If you read Conversion Diary, you will know about her reckless experiment with prayer and its fruits. I am going to try a reckless experiment of my own.
For the ten years that we have had an internet connection in our home, I have struggled with my use of time. It's so easy to sit down and piddle away half an hour. Or more. I have tried to set limits for myself. It doesn't work very well. I give up reading blogs for Lent, say, but then I succumb to the lure of the Ravelry forums instead. I say I'll only spend x amount of time on the computer. It always expands. Always.
I am still thinking about New Year's resolutions here. (I know the new year started two weeks ago, but I am giving myself an extension since I had a baby on the 23rd of December. Oh! I keep meaning to follow through on my promise of chocolate to the person who guessed when the baby would arrive -- more on that very soon.) Over the weekend I was in the adoration chapel with the baby and felt a tug toward a deeper prayer life -- a call, specifically, to pray without ceasing.

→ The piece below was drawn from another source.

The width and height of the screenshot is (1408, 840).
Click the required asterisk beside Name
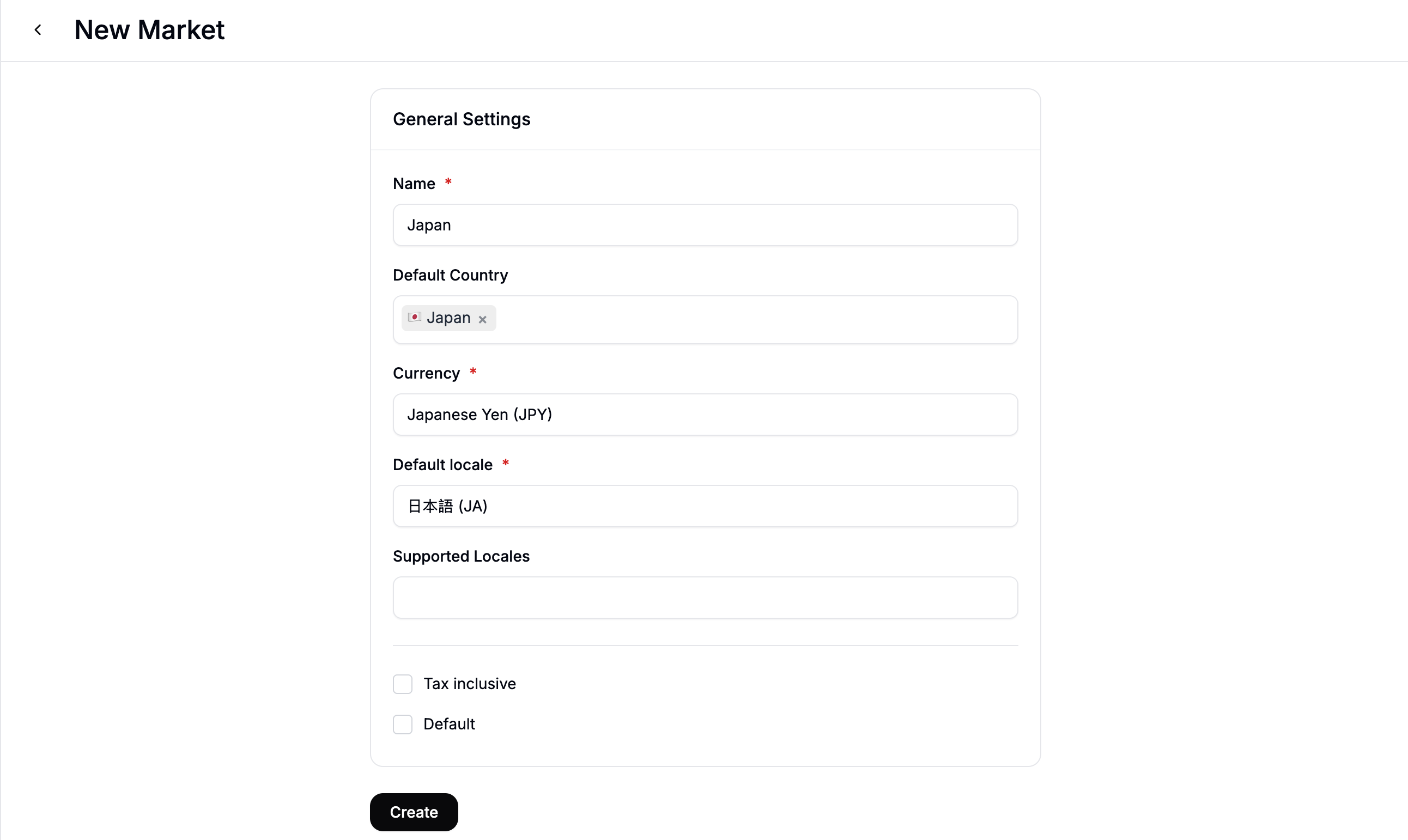click(x=448, y=181)
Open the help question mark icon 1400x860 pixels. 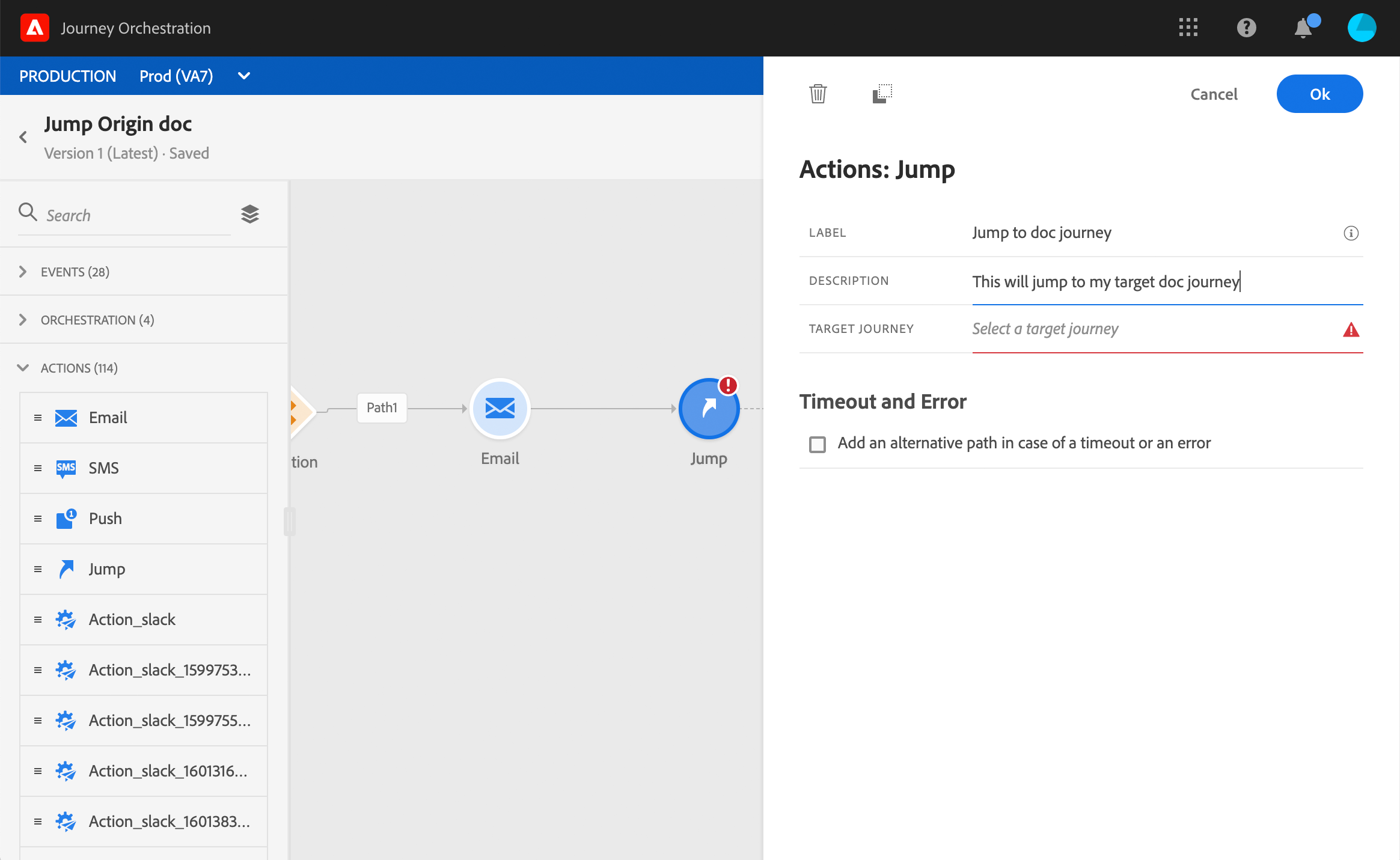1246,28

I am going to work on that in two ways, both of which were prompted by another look at A Mother's Rule of Life. First, the easy part if I will only remember it, is to invite the presence of God regularly throughout the day. It's funny, but I started doing this when I was in a rough spot. I was feeling blue and easily angered, wondering if I was sliding toward some postpartum mood disorder, and so my prayers went like, "Lord, I invite you into this moment when I have just bellowed at my children." Or, "I invite you into the cleanup of this exploded light bulb which is SO not how I want to be spending my time." But maybe that was a good place to start, because I need to remember that the Lord is not a guest who only wants to visit when the kitchen is clean and the hand towels are freshly laundered.

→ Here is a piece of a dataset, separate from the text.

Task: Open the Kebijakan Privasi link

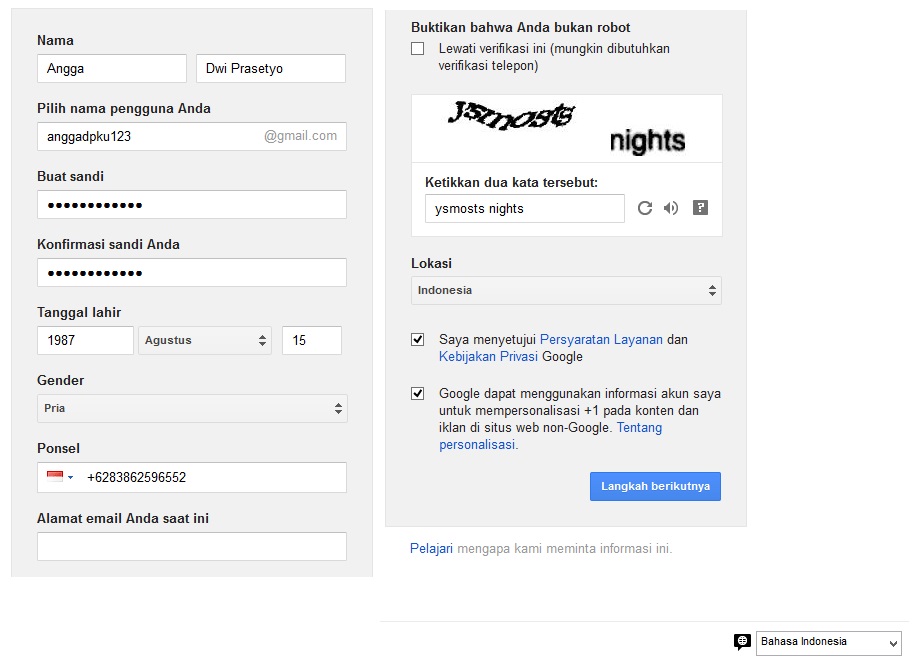Action: coord(488,357)
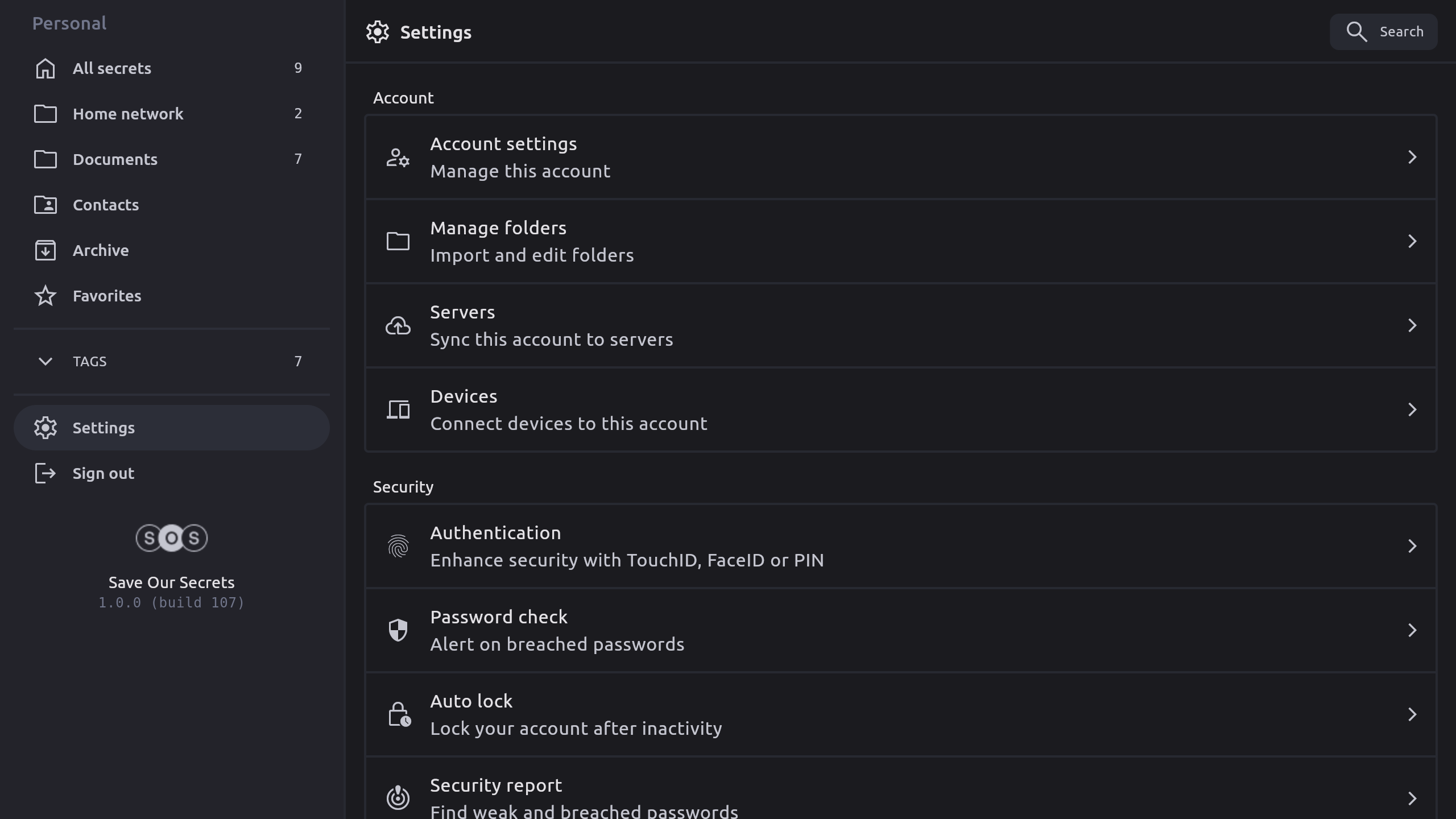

The harder part, the part that feels a little crazy, is that I am going to try to cut down radically on computer drift by spending less time on purely recreational computer use (reading blogs, playing games, goofing around on Ravelry or Facebook or whatever comes along next) than I do in prayer. Gulp. That will be, let me make it clear, a significant shift.
I will need to do some fine-tuning of this idea. If I put writing blog posts or dealing with email into the "purely recreational" category, I will never post and will be perpetually behind on email. If I don't, it will be easy for me to let that time balloon. There is a part of me that really likes the anesthetic effect of sitting down in front of the screen and drifting for a while. But that phrase -- "the anesthetic effect" -- is key here: I don't want to be like the alcoholic who gives up drinking but starts smoking pot daily.
Maybe an important part of the balance is to invite God into my computer use as well. I don't know exactly what it will look like. I only know that I'm tired of the imbalance, and ready to make a change.
I wrote this post yesterday and got cold feet at the end. Did I want to hit publish on a post announcing that I'm going to attempt something I will be certain to struggle with? Struggle a lot, even? But I think I do. There are 350 days, 50 weeks, left in 2009. How much can I grow in prudence and detachment over those 50 weeks? No idea. But if I don't try, I'll never find out.